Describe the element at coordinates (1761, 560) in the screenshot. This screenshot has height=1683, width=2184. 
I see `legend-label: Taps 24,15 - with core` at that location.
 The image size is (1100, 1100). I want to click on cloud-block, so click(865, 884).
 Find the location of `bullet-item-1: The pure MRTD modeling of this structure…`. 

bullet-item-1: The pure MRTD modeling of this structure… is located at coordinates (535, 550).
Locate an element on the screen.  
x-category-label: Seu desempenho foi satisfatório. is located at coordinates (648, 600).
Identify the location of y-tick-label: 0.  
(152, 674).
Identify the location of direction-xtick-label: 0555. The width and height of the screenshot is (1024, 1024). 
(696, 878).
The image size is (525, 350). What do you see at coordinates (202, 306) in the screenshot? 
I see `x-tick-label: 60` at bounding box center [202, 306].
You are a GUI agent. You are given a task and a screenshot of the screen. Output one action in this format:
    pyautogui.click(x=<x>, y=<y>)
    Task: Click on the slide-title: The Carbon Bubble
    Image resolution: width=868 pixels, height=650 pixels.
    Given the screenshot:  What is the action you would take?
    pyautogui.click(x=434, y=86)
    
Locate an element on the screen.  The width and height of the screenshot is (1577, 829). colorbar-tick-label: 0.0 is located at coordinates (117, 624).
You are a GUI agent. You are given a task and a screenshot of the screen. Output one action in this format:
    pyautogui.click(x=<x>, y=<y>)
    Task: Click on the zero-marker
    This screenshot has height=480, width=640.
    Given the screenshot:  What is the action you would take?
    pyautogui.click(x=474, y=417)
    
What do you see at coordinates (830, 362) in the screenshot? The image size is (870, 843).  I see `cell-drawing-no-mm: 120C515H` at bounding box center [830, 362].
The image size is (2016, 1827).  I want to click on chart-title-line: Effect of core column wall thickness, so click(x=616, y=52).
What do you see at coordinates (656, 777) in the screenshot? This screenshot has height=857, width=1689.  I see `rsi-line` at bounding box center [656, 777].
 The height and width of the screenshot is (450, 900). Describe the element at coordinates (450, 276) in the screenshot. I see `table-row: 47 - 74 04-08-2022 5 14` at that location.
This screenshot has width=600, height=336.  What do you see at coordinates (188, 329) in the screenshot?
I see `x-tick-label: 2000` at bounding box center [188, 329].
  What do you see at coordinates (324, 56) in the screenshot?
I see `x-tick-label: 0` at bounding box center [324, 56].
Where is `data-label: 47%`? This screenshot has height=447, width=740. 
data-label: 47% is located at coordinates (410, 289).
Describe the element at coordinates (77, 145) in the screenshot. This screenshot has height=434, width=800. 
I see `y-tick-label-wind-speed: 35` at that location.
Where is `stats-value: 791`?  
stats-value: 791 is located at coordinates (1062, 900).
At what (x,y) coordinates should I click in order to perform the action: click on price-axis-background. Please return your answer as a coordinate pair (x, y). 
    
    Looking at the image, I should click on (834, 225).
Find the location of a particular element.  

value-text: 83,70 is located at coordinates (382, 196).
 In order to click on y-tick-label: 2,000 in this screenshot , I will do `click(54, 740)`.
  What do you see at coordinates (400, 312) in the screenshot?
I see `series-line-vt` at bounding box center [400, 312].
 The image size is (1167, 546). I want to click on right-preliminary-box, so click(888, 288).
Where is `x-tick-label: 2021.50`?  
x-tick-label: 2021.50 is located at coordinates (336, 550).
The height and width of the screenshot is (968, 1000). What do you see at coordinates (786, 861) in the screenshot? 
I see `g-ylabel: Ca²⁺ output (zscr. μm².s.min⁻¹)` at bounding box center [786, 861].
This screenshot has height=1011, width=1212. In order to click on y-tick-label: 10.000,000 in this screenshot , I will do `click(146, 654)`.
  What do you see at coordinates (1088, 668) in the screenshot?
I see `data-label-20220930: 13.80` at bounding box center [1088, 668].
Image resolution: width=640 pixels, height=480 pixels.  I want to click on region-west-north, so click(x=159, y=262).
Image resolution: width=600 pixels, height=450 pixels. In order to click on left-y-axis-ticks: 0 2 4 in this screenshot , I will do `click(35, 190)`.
--
- [WORK ITEM]:
Format all the items above as a numbered list, leaving out any blank lines.

- [ANSWER FOR THIS EXERCISE]:
1. Describe the element at coordinates (1761, 560) in the screenshot. This screenshot has height=1683, width=2184. 
2. I see `legend-label: Taps 24,15 - with core` at that location.
3.  The image size is (1100, 1100). I want to click on cloud-block, so click(865, 884).
4.  Find the location of `bullet-item-1: The pure MRTD modeling of this structure…`. 
5. bullet-item-1: The pure MRTD modeling of this structure… is located at coordinates (535, 550).
6. Locate an element on the screen.  
7. x-category-label: Seu desempenho foi satisfatório. is located at coordinates (648, 600).
8. Identify the location of y-tick-label: 0.  
9. (152, 674).
10. Identify the location of direction-xtick-label: 0555. The width and height of the screenshot is (1024, 1024). 
11. (696, 878).
12. The image size is (525, 350). What do you see at coordinates (202, 306) in the screenshot? 
13. I see `x-tick-label: 60` at bounding box center [202, 306].
14. You are a GUI agent. You are given a task and a screenshot of the screen. Output one action in this format:
15.     pyautogui.click(x=<x>, y=<y>)
16.     Task: Click on the slide-title: The Carbon Bubble
17.     Image resolution: width=868 pixels, height=650 pixels.
18.     Given the screenshot:  What is the action you would take?
19.     pyautogui.click(x=434, y=86)
20. Locate an element on the screen.  The width and height of the screenshot is (1577, 829). colorbar-tick-label: 0.0 is located at coordinates (117, 624).
21. You are a GUI agent. You are given a task and a screenshot of the screen. Output one action in this format:
22.     pyautogui.click(x=<x>, y=<y>)
23.     Task: Click on the zero-marker
24.     This screenshot has height=480, width=640.
25.     Given the screenshot:  What is the action you would take?
26.     pyautogui.click(x=474, y=417)
27. What do you see at coordinates (830, 362) in the screenshot? The image size is (870, 843).  I see `cell-drawing-no-mm: 120C515H` at bounding box center [830, 362].
28. The image size is (2016, 1827).  I want to click on chart-title-line: Effect of core column wall thickness, so click(x=616, y=52).
29. What do you see at coordinates (656, 777) in the screenshot? This screenshot has height=857, width=1689.  I see `rsi-line` at bounding box center [656, 777].
30.  The height and width of the screenshot is (450, 900). Describe the element at coordinates (450, 276) in the screenshot. I see `table-row: 47 - 74 04-08-2022 5 14` at that location.
31. This screenshot has width=600, height=336.  What do you see at coordinates (188, 329) in the screenshot?
32. I see `x-tick-label: 2000` at bounding box center [188, 329].
33.   What do you see at coordinates (324, 56) in the screenshot?
34. I see `x-tick-label: 0` at bounding box center [324, 56].
35. Where is `data-label: 47%`? This screenshot has height=447, width=740. 
36. data-label: 47% is located at coordinates (410, 289).
37. Describe the element at coordinates (77, 145) in the screenshot. This screenshot has height=434, width=800. 
38. I see `y-tick-label-wind-speed: 35` at that location.
39. Where is `stats-value: 791`?  
40. stats-value: 791 is located at coordinates (1062, 900).
41. At what (x,y) coordinates should I click in order to perform the action: click on price-axis-background. Please return your answer as a coordinate pair (x, y). 
42.     Looking at the image, I should click on (834, 225).
43. Find the location of a particular element.  
44. value-text: 83,70 is located at coordinates (382, 196).
45.  In order to click on y-tick-label: 2,000 in this screenshot , I will do `click(54, 740)`.
46.   What do you see at coordinates (400, 312) in the screenshot?
47. I see `series-line-vt` at bounding box center [400, 312].
48.  The image size is (1167, 546). I want to click on right-preliminary-box, so click(888, 288).
49. Where is `x-tick-label: 2021.50`?  
50. x-tick-label: 2021.50 is located at coordinates (336, 550).
51. The height and width of the screenshot is (968, 1000). What do you see at coordinates (786, 861) in the screenshot? 
52. I see `g-ylabel: Ca²⁺ output (zscr. μm².s.min⁻¹)` at bounding box center [786, 861].
53. This screenshot has height=1011, width=1212. In order to click on y-tick-label: 10.000,000 in this screenshot , I will do `click(146, 654)`.
54.   What do you see at coordinates (1088, 668) in the screenshot?
55. I see `data-label-20220930: 13.80` at bounding box center [1088, 668].
56. Image resolution: width=640 pixels, height=480 pixels.  I want to click on region-west-north, so click(x=159, y=262).
57. Image resolution: width=600 pixels, height=450 pixels. In order to click on left-y-axis-ticks: 0 2 4 in this screenshot , I will do `click(35, 190)`.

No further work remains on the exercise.